Given records below:

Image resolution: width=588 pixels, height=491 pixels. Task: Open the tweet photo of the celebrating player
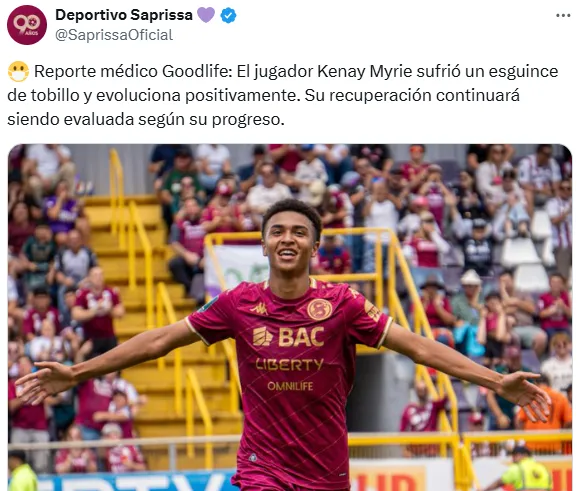coord(290,317)
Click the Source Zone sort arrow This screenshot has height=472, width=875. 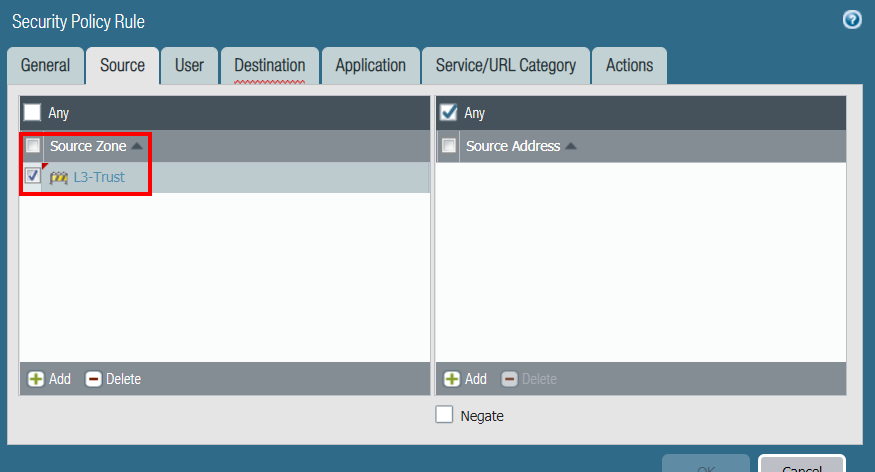(136, 146)
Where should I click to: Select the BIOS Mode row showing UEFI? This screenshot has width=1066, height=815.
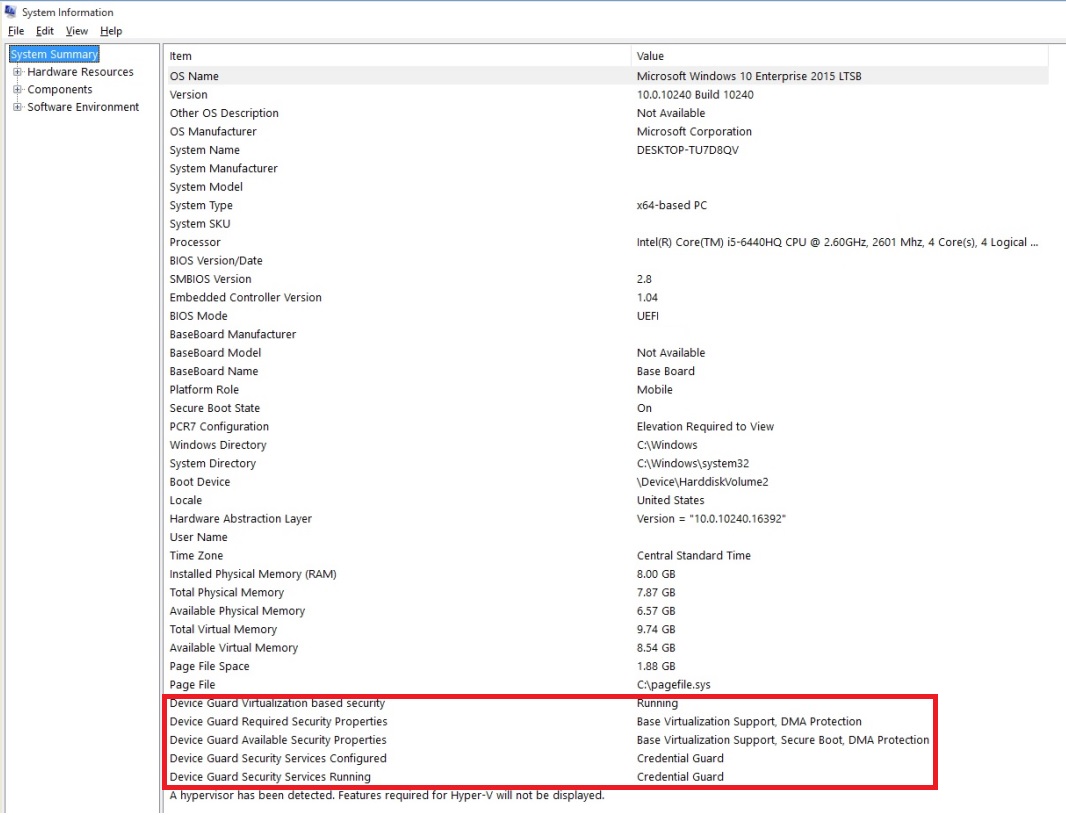click(x=300, y=315)
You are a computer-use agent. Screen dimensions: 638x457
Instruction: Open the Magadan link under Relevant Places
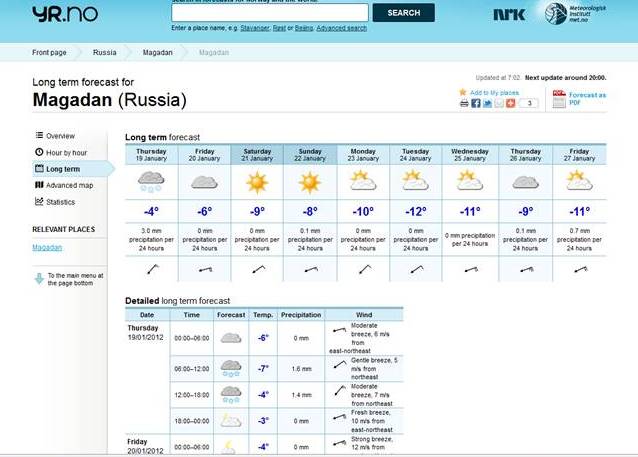click(x=47, y=247)
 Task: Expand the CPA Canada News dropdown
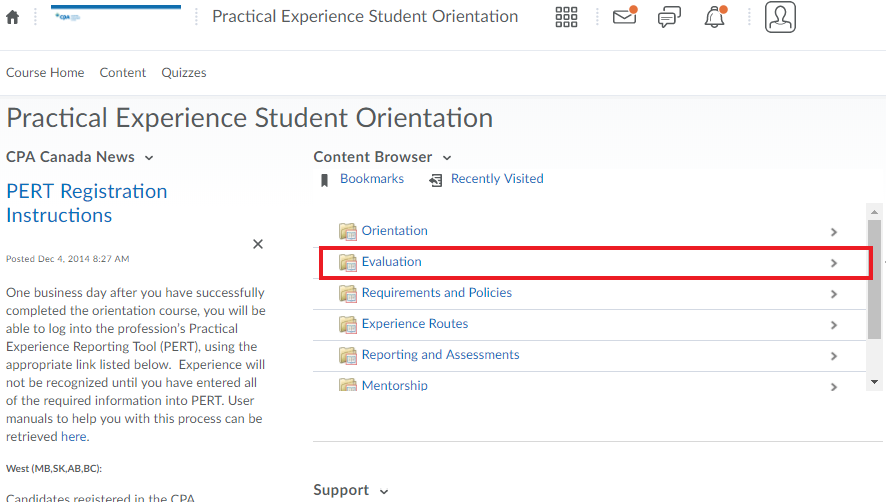149,158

End of Given records.

To do |
The expected output is the exact run of lines from the one containing "Where should I" through the final line of the data above, both ends included, with no pictures.

Worked solution |
Where should I click to: Select the BIOS Mode row showing UEFI? This screenshot has width=1066, height=815.
click(x=300, y=315)
You are a computer-use agent. Screen dimensions: 638x457
Instruction: Open the Magadan link under Relevant Places
click(x=47, y=247)
 Task: Expand the CPA Canada News dropdown
149,158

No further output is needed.